The miners’ union will not support any mining firm planning to shed off its labour in addition to what they already laid off in 2015.
The MUZ leader also appealed to Mr Yaluma to do something about the alleged failure by some mines to pay contractors and other statutory obligations because their conduct is depriving local, small and medium entrepreneurs an opportunity to make money.
Mr Chishimba is of the view that Government should also compel CNMC Luanshya Mine to present its future plan for Baluba Mine because it cannot be kept under care and maintenance forever.
He said Non-Ferrous Corporation Africa (NFCA) Chambishi Mine also had its own share of problems and had resorted to placing workers on rotational leave instead of laying them off.
And Mr Yaluma said Government is committed to addressing the problems in the mining sector because it is the mainstay of Zambia’s economy.
The minister observed that the issue of Nchanga underground mine, for example, has been under discussion for a long time and that it is a well-known fact that the mining methodology that is used at the time the mine was opened cannot continue to be used even today.
Government will not allow any unnecessary laying off of workers in the mining sector and the 2015 lay-offs were allowed as a last resort for the sake of saving the industry from total collapse.
“It made sense then and the lay-offs were done in a highly scientific manner but today, we are not going to allow anyone to shed off any labour without substantiating or justifying such an action,” he said.
He also ruled out taking over of operations at mining firms facing problems because Government does not want to inherit liabilities.
Government will instead conduct performance evaluations of non-performing mining firms to establish why they are facing problems.
The minister admitted that Government has in the past not done enough to exploit other minerals such as gemstones because they have been reaping a lot from copper proceeds.
The shockwaves experienced in the mining sector, particularly in copper mining, have been an eye-opener for Government to diversify within the mining sector by focusing on alternative minerals such as gemstones, nickel and manganese, among others.
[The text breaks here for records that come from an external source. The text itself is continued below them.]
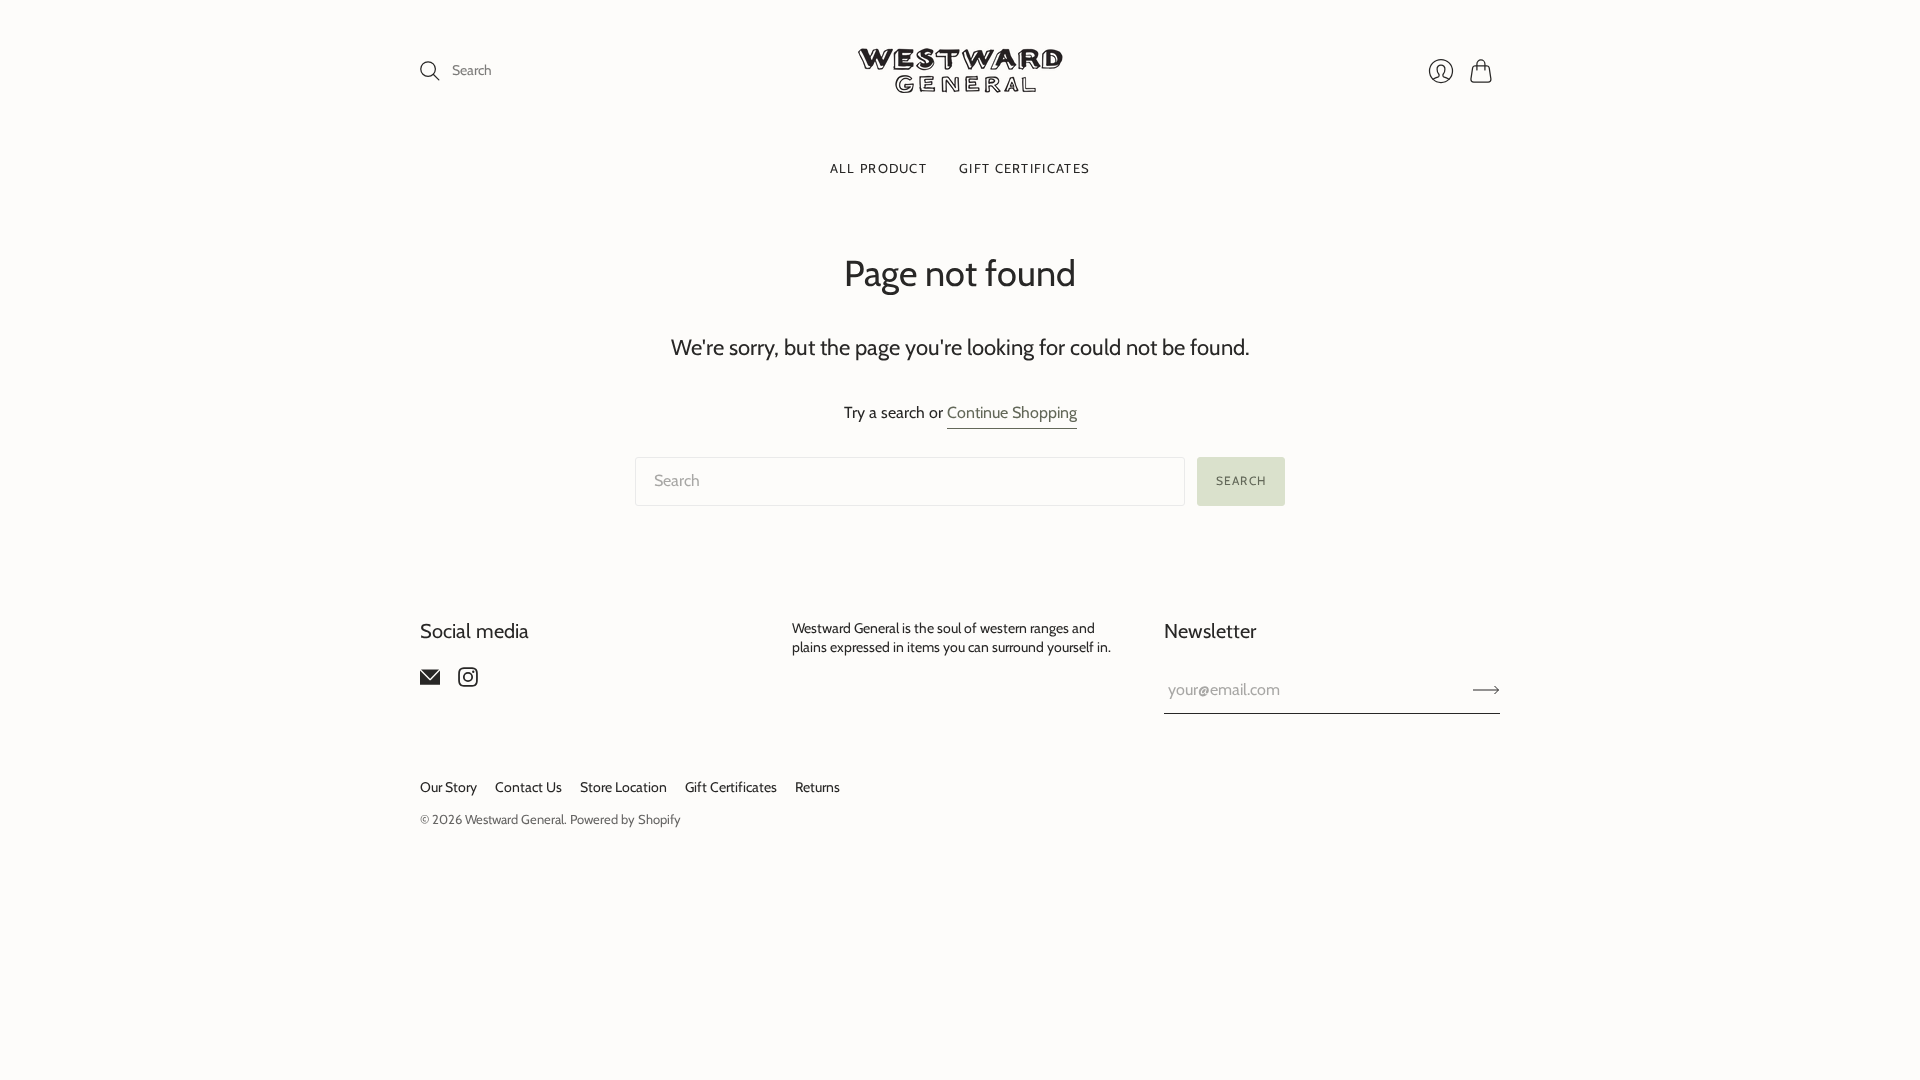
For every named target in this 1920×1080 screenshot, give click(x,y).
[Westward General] (960, 70)
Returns (817, 787)
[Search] (430, 71)
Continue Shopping (1012, 412)
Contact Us (528, 787)
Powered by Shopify (625, 819)
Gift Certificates (1024, 168)
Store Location (623, 787)
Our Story (448, 787)
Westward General (514, 819)
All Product (878, 168)
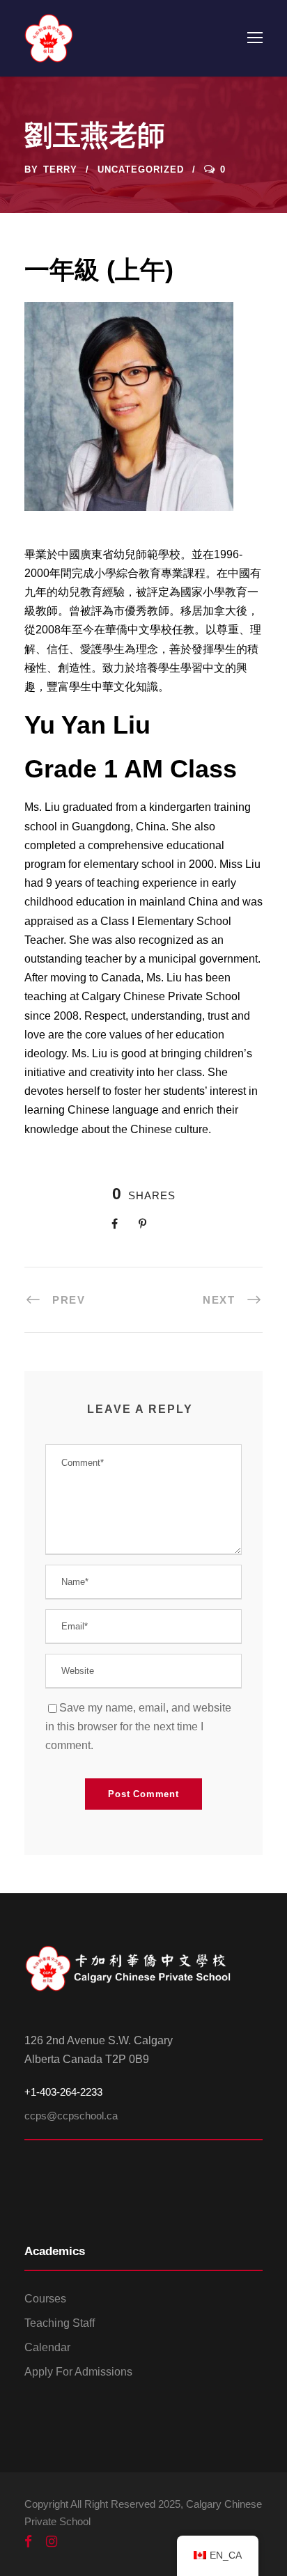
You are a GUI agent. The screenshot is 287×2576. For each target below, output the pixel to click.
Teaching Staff (59, 2323)
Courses (45, 2299)
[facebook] (28, 2542)
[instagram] (51, 2542)
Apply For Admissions (78, 2372)
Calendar (47, 2347)
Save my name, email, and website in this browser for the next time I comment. (138, 1726)
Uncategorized (141, 169)
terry (60, 169)
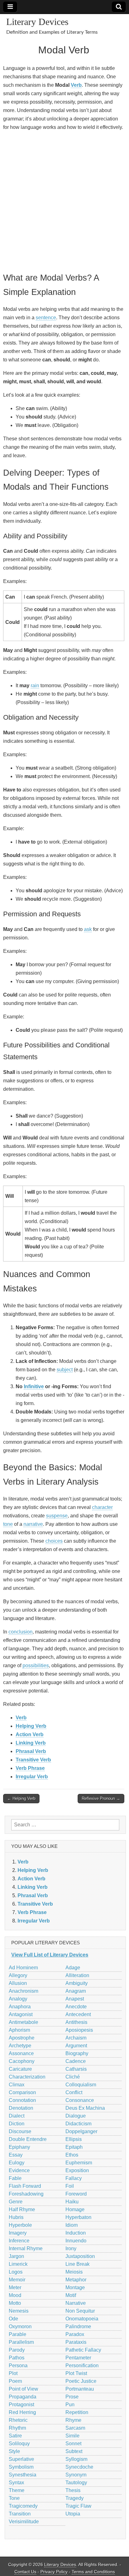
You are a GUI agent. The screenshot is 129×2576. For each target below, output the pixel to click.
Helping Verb (31, 1726)
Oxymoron (20, 2326)
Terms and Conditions (93, 2571)
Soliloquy (19, 2443)
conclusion (20, 1631)
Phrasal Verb (31, 1751)
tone (8, 1524)
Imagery (18, 2233)
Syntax (16, 2482)
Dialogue (75, 2115)
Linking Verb (31, 1743)
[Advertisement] (64, 200)
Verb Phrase (30, 1768)
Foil (69, 2186)
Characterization (27, 2076)
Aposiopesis (79, 2030)
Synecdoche (79, 2467)
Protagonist (21, 2404)
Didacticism (78, 2123)
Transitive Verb (33, 1759)
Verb (76, 85)
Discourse (20, 2131)
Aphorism (19, 2030)
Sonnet (73, 2443)
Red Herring (22, 2412)
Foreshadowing (26, 2193)
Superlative (21, 2459)
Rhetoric (18, 2420)
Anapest (74, 1998)
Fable (15, 2178)
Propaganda (22, 2396)
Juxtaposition (80, 2256)
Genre (16, 2201)
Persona (18, 2365)
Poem (15, 2381)
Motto (15, 2303)
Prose (72, 2396)
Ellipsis (73, 2139)
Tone (14, 2498)
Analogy (18, 1998)
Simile (72, 2435)
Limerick (18, 2264)
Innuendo (75, 2240)
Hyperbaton (78, 2217)
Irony (70, 2248)
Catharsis (76, 2069)
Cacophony (21, 2061)
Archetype (20, 2045)
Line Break (77, 2264)
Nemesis (18, 2311)
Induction (75, 2233)
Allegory (18, 1975)
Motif (70, 2295)
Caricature (20, 2069)
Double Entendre (28, 2139)
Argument (76, 2045)
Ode (13, 2318)
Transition (20, 2513)
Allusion (18, 1983)
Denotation (21, 2108)
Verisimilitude (24, 2521)
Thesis (72, 2490)
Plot (13, 2373)
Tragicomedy (23, 2506)
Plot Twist (76, 2373)
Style (14, 2451)
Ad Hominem (23, 1967)
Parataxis (75, 2342)
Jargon (16, 2256)
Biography (76, 2053)
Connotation (22, 2100)
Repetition (76, 2412)
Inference (19, 2240)
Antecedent (78, 2014)
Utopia (72, 2513)
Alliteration (77, 1975)
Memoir (17, 2279)
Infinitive (34, 1386)
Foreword (76, 2193)
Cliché (72, 2076)
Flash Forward (25, 2186)
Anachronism (23, 1991)
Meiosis (74, 2272)
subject (65, 1369)
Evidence (19, 2170)
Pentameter (78, 2357)
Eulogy (16, 2162)
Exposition (77, 2170)
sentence (46, 317)
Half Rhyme (22, 2209)
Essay (16, 2154)
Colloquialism (80, 2084)
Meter (15, 2287)
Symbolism (21, 2467)
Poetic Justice (80, 2381)
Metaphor (75, 2279)
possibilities (36, 1665)
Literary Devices (37, 22)
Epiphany (19, 2147)
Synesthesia (22, 2474)
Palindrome (78, 2326)
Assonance (21, 2053)
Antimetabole (23, 2022)
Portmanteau (79, 2389)
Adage (72, 1967)
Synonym (75, 2474)
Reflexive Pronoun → (101, 1798)
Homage (75, 2209)
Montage (75, 2287)
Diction (16, 2123)
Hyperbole (20, 2225)
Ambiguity (76, 1983)
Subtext (73, 2451)
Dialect (16, 2115)
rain (35, 685)
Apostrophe (21, 2037)
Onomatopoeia (81, 2318)
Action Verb (30, 1734)
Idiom (71, 2225)
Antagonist (21, 2014)
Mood (15, 2295)
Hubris (16, 2217)
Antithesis (76, 2022)
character (102, 1507)
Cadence (75, 2061)
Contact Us (25, 2571)
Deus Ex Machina (85, 2108)
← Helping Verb (21, 1798)
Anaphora (20, 2006)
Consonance (79, 2100)
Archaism (75, 2037)
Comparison (22, 2092)
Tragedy (74, 2498)
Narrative (75, 2303)
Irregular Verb (32, 1776)
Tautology (76, 2482)
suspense (57, 1515)
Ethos (71, 2154)
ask (88, 929)
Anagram (75, 1991)
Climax (16, 2084)
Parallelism (21, 2342)
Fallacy (73, 2178)
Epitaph (74, 2147)
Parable (17, 2334)
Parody (17, 2350)
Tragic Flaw (78, 2506)
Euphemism (78, 2162)
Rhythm (17, 2428)
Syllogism (76, 2459)
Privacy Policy (54, 2571)
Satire (15, 2435)
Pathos (16, 2357)
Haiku (72, 2201)
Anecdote (76, 2006)
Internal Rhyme (26, 2248)
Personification (82, 2365)
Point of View (23, 2389)
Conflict (73, 2092)
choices (54, 1541)
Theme (16, 2490)
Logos (16, 2272)
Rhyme (73, 2420)
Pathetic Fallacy (83, 2350)
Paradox (74, 2334)
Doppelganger (81, 2131)
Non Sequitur (80, 2311)
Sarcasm (75, 2428)
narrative (33, 1524)
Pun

“We should change our mind-sets and exploit each and every mineral that we have available,” Mr Yaluma said.
The minister, who also visited NFCA Chambishi Mine and Chambishi Copper Smelter, promised that Government will promote dialogue with the mining investors to overcome the various challenges in the industry.
Public Policy Institute of Zambia (PPIZ) president Febian Chewe said Government’s move to implement effective mining monitoring mechanisms and ensure stable and responsive mining tax regime will transform the sector.
Clearly, mining can never be divorced from Zambia’s economy and the Zambian people. It will remain an important part of Zambia’s social and economic mainstay for many years to come.
However, for the country to reap more benefits, there is clearly a need to diversify within the sector and also explore other economic ventures with the potential to enrich the country’s treasury.